___ Source extract

TV Review: The Thirteenth Tale

“Do you believe in ghosts”

The BBC having decided that we needed to be scared this Christmas put on this ghost story, adapted from a novel by Diane Setterfield. In many ways, The Thirteenth Tale ticks the boxes of the stereotypes of the genre – ginger people, creepy twin girls, a haunted house, a spooky housekeeper not telling the new governess everything, a disembodied girl’s voice singing nursery rhymes. But putting a twist in, it also adds Vanessa Redgrave in a ginger wig and Olivia Colman with her serious face on to make a melodramatic but somewhat unsatisfying piece of television.

Redgrave plays Vida Winter, a dying novelist whose most famous work was called Thirteen Tales despite only containing twelve, and whose biographical details have long been surrounded by obfuscation and contradictions. As the wolf comes baying at the door, as she describes her end-stage pancreatic cancer, she summons biographer Margaret Lea to her home to finally tell the truth about her life. But Vida’s choice was no accident and as Margaret peels through the impenetrable layers of the thirteenth tale, she is forced to face up to her own stories.

In terms of the telling of a deeply disturbed childhood, Christopher Hampton’s adaptation is really rather good, and the ever-shifting narrative reliability means that we are constantly on our toes as to ascertaining the veracity of what we’re being told. Redgrave’s Vida as the narrator is a canny choice indeed, her slipperiness at odds with the usual faith we have in her voice (thanks to Call the Midwife), there’s some excellent work from Madeleine Power as some seriously creepy young twin girls and it is always nice to see Tom Goodman-Hill (here as a morally weak doctor). 

But as the story swirls down to its labyrinthine final third, James Kent’s direction ends up being as clear as mud. I was paying attention (for once) and I had no idea who was who after one particular key revelation and though this interchangeability forms part of the ultimate denouement, it proved to be too baffling for my liking. And the final note of potential romantic redemption made me puke, such a predictably sappy ending and too unconnected to the main thrust of the story for it to have the emotional impact it should have done. Missable.

______

> Actions to take:
a) According to the TV review, whose novel was The Thirteenth Tale adapted from?
b) Reproduce the passage of the review that begins at the words "Redgrave plays Vida" and ends after "her own stories.".

___ Entries provided

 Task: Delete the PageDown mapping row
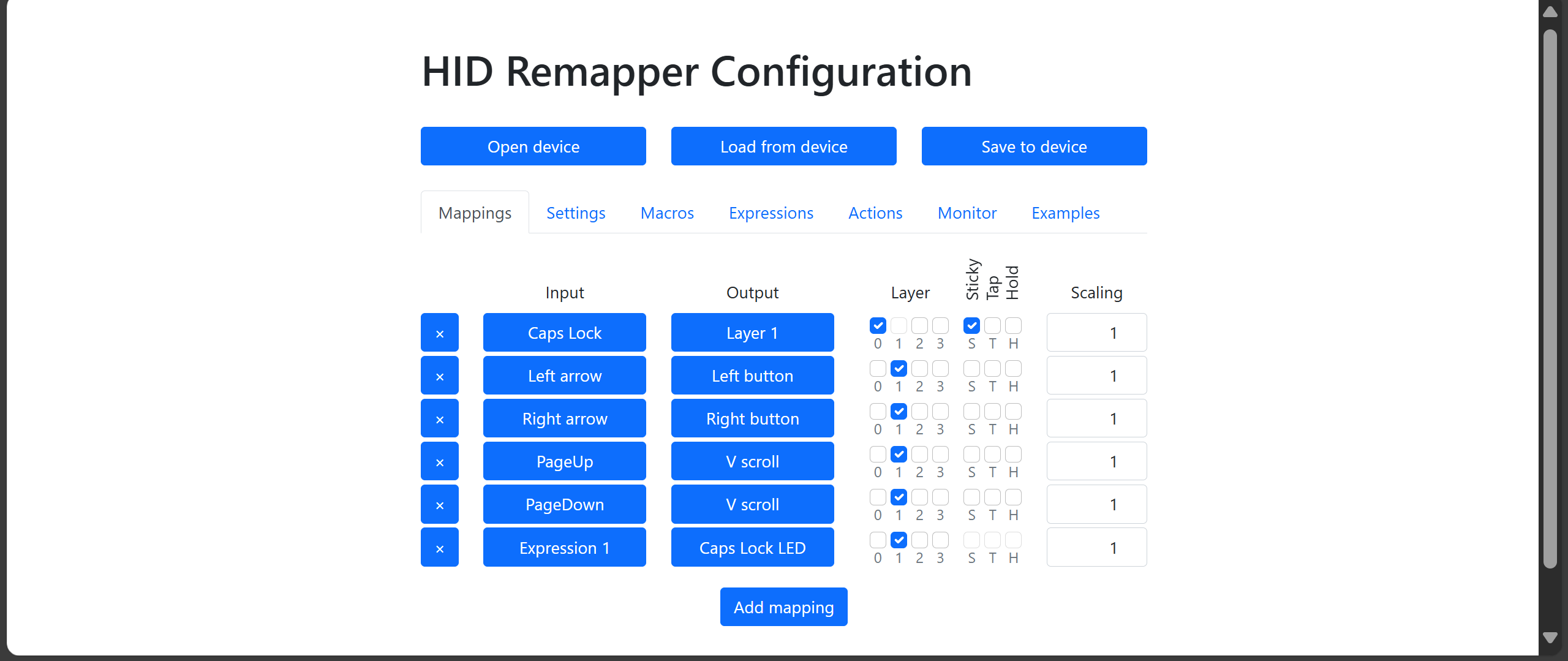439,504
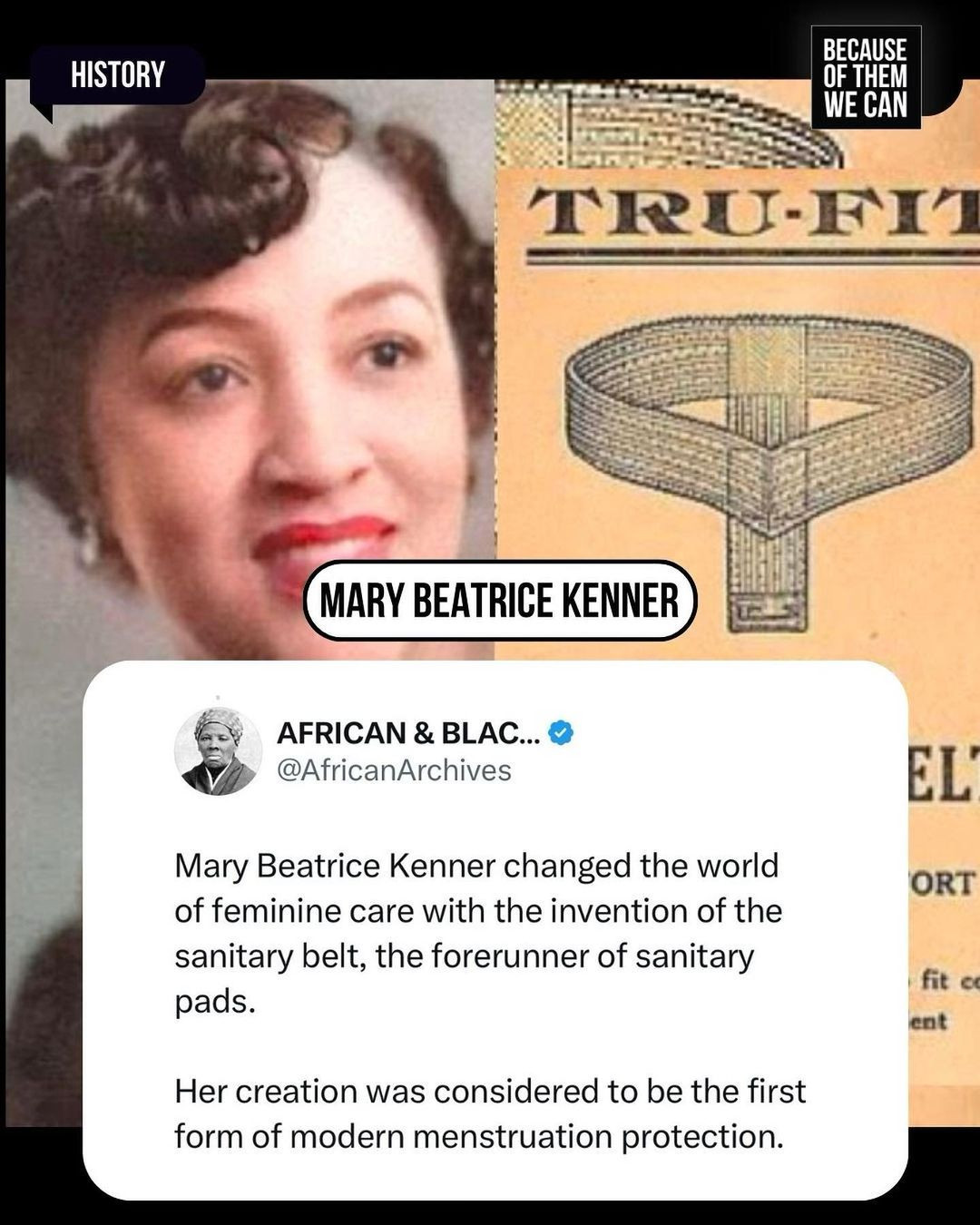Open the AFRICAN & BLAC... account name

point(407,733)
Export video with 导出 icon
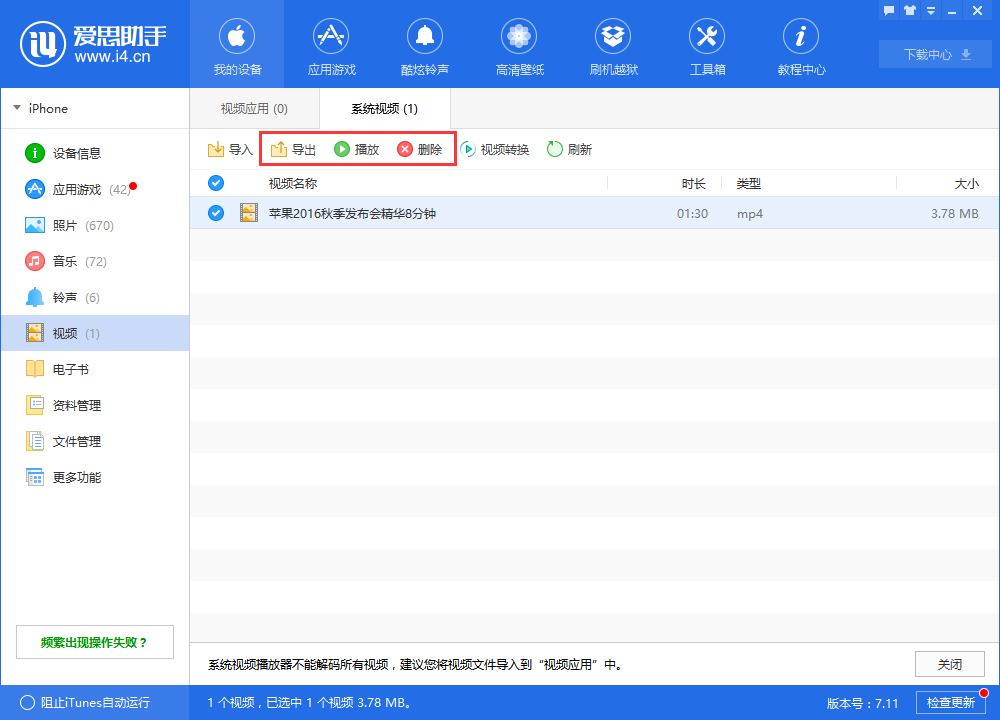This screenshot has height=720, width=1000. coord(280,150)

______
___ Entries provided

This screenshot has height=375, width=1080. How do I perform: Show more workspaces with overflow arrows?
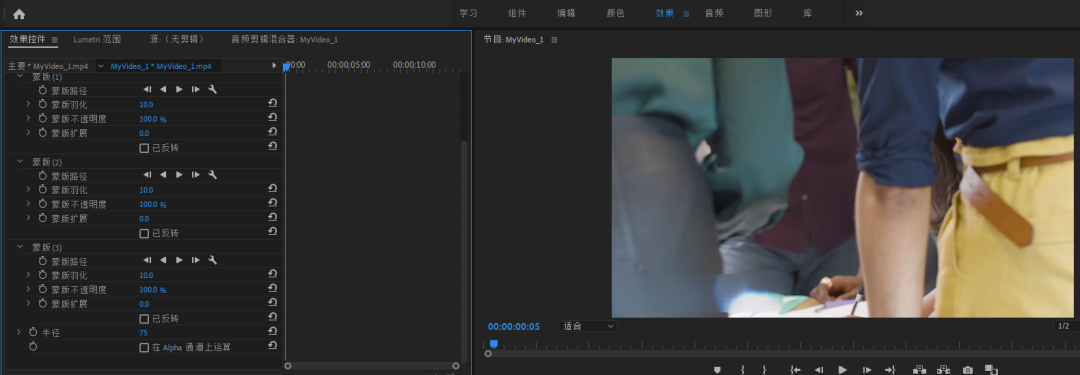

______

> Task solutions:
a) Diane Setterfield

b)
Redgrave plays Vida Winter, a dying novelist whose most famous work was called Thirteen Tales despite only containing twelve, and whose biographical details have long been surrounded by obfuscation and contradictions. As the wolf comes baying at the door, as she describes her end-stage pancreatic cancer, she summons biographer Margaret Lea to her home to finally tell the truth about her life. But Vida’s choice was no accident and as Margaret peels through the impenetrable layers of the thirteenth tale, she is forced to face up to her own stories.